Recast the data lines, starting at the one containing "This screenshot has height=1080, width=1920. What" and ending at the one containing "coordinates (347, 168).", as a Markdown table with a Row column for the row number and a Line column for the line itself, and leave out any blank lines.

Dataset rows
___

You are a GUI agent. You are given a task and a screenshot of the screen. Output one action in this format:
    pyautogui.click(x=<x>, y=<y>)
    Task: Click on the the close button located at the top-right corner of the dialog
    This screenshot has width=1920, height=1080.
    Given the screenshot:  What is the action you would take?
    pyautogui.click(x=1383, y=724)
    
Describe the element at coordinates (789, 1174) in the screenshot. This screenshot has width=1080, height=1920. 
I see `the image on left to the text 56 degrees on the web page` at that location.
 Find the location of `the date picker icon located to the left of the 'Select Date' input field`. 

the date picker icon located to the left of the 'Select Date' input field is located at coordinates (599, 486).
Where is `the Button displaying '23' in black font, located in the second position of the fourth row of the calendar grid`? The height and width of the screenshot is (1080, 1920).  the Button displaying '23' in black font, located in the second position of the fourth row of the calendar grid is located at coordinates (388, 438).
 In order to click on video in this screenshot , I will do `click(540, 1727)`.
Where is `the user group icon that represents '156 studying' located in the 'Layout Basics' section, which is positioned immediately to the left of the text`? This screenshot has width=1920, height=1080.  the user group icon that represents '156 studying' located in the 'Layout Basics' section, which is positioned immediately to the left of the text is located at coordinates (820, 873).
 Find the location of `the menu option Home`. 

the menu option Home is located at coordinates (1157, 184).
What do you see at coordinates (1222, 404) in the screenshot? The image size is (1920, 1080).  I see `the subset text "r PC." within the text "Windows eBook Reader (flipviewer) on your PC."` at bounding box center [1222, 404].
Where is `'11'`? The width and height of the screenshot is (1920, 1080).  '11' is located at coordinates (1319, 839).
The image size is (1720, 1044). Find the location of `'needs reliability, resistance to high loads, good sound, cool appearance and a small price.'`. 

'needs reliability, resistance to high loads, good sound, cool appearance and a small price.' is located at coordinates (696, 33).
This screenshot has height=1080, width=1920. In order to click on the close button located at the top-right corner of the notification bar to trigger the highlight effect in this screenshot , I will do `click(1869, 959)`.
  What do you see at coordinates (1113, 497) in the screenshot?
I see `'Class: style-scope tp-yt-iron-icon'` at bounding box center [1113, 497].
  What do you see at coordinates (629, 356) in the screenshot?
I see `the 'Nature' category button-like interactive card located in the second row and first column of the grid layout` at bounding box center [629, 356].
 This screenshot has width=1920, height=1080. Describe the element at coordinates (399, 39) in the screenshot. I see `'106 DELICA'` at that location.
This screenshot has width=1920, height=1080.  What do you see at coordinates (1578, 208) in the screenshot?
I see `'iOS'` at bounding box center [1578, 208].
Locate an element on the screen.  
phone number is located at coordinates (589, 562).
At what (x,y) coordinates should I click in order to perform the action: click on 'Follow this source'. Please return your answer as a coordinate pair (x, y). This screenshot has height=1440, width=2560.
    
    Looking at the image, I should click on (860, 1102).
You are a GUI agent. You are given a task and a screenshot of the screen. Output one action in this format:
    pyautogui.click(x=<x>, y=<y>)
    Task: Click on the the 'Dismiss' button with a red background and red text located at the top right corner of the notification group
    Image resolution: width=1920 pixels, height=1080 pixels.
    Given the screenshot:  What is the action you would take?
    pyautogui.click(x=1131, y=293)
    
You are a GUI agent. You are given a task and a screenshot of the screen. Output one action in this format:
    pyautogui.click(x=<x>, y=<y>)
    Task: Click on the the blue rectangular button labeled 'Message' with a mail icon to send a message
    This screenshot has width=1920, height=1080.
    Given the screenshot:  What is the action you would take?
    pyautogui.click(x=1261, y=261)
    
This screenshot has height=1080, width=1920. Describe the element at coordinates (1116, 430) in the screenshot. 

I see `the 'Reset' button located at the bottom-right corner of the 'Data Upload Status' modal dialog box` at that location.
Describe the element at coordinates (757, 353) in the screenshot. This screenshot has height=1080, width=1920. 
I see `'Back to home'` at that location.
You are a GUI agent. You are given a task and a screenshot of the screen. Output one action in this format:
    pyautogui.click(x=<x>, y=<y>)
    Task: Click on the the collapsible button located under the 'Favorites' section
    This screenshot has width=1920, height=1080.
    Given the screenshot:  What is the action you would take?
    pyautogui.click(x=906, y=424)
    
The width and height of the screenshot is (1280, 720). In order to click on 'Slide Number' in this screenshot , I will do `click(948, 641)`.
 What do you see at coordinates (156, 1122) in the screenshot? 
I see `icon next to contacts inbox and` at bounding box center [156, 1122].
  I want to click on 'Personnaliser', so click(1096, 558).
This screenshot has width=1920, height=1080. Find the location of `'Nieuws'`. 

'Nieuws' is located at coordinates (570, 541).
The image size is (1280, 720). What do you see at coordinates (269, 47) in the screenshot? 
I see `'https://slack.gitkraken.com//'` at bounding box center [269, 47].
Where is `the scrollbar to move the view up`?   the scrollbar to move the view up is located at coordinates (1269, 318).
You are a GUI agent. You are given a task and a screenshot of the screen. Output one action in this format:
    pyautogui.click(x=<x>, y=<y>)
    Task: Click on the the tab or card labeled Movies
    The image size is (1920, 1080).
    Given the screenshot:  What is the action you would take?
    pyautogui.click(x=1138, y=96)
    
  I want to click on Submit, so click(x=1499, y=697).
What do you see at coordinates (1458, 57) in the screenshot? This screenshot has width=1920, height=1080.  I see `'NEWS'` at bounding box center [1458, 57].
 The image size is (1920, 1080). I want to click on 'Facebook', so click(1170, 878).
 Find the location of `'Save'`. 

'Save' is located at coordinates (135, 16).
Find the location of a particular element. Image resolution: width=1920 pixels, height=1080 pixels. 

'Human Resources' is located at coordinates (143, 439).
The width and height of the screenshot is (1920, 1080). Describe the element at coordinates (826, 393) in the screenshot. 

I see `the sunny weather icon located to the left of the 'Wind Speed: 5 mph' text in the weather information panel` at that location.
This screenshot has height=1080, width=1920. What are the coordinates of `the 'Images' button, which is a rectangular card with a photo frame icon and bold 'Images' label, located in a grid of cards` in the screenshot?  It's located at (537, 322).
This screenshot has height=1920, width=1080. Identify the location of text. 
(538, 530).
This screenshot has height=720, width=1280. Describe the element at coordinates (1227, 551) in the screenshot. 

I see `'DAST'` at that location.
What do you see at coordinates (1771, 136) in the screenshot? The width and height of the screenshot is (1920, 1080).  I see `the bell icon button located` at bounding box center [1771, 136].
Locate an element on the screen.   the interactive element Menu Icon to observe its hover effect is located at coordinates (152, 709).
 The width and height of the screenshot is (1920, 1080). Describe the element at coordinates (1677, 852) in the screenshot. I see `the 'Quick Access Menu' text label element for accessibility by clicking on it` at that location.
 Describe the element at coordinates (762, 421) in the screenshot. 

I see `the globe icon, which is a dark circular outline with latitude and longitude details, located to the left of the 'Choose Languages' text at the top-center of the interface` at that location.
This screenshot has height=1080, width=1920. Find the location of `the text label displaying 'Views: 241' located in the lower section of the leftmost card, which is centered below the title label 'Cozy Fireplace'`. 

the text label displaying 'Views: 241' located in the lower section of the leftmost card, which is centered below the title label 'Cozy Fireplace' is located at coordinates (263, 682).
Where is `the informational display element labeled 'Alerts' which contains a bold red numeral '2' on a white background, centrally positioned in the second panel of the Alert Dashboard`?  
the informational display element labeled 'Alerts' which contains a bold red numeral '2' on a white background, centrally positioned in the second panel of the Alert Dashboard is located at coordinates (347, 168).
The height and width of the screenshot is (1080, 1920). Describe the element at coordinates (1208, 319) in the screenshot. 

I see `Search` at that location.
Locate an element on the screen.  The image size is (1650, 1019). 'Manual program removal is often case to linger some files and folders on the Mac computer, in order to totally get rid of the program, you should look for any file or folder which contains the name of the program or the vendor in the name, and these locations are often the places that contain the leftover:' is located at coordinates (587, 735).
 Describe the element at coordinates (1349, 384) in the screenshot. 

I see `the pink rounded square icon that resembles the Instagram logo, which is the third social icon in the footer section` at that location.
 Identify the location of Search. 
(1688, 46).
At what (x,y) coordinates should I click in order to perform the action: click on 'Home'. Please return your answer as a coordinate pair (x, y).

___

**FULL SOLUTION:**
| Row | Line |
|---|---|
| 1 | This screenshot has height=1080, width=1920. What are the coordinates of `the 'Images' button, which is a rectangular card with a photo frame icon and bold 'Images' label, located in a grid of cards` in the screenshot?  It's located at (537, 322). |
| 2 | This screenshot has height=1920, width=1080. Identify the location of text.  |
| 3 | (538, 530). |
| 4 | This screenshot has height=720, width=1280. Describe the element at coordinates (1227, 551) in the screenshot.  |
| 5 | I see `'DAST'` at that location. |
| 6 | What do you see at coordinates (1771, 136) in the screenshot? The width and height of the screenshot is (1920, 1080).  I see `the bell icon button located` at bounding box center [1771, 136]. |
| 7 | Locate an element on the screen.   the interactive element Menu Icon to observe its hover effect is located at coordinates (152, 709). |
| 8 |  The width and height of the screenshot is (1920, 1080). Describe the element at coordinates (1677, 852) in the screenshot. I see `the 'Quick Access Menu' text label element for accessibility by clicking on it` at that location. |
| 9 |  Describe the element at coordinates (762, 421) in the screenshot.  |
| 10 | I see `the globe icon, which is a dark circular outline with latitude and longitude details, located to the left of the 'Choose Languages' text at the top-center of the interface` at that location. |
| 11 | This screenshot has height=1080, width=1920. Find the location of `the text label displaying 'Views: 241' located in the lower section of the leftmost card, which is centered below the title label 'Cozy Fireplace'`.  |
| 12 | the text label displaying 'Views: 241' located in the lower section of the leftmost card, which is centered below the title label 'Cozy Fireplace' is located at coordinates (263, 682). |
| 13 | Where is `the informational display element labeled 'Alerts' which contains a bold red numeral '2' on a white background, centrally positioned in the second panel of the Alert Dashboard`?   |
| 14 | the informational display element labeled 'Alerts' which contains a bold red numeral '2' on a white background, centrally positioned in the second panel of the Alert Dashboard is located at coordinates (347, 168). |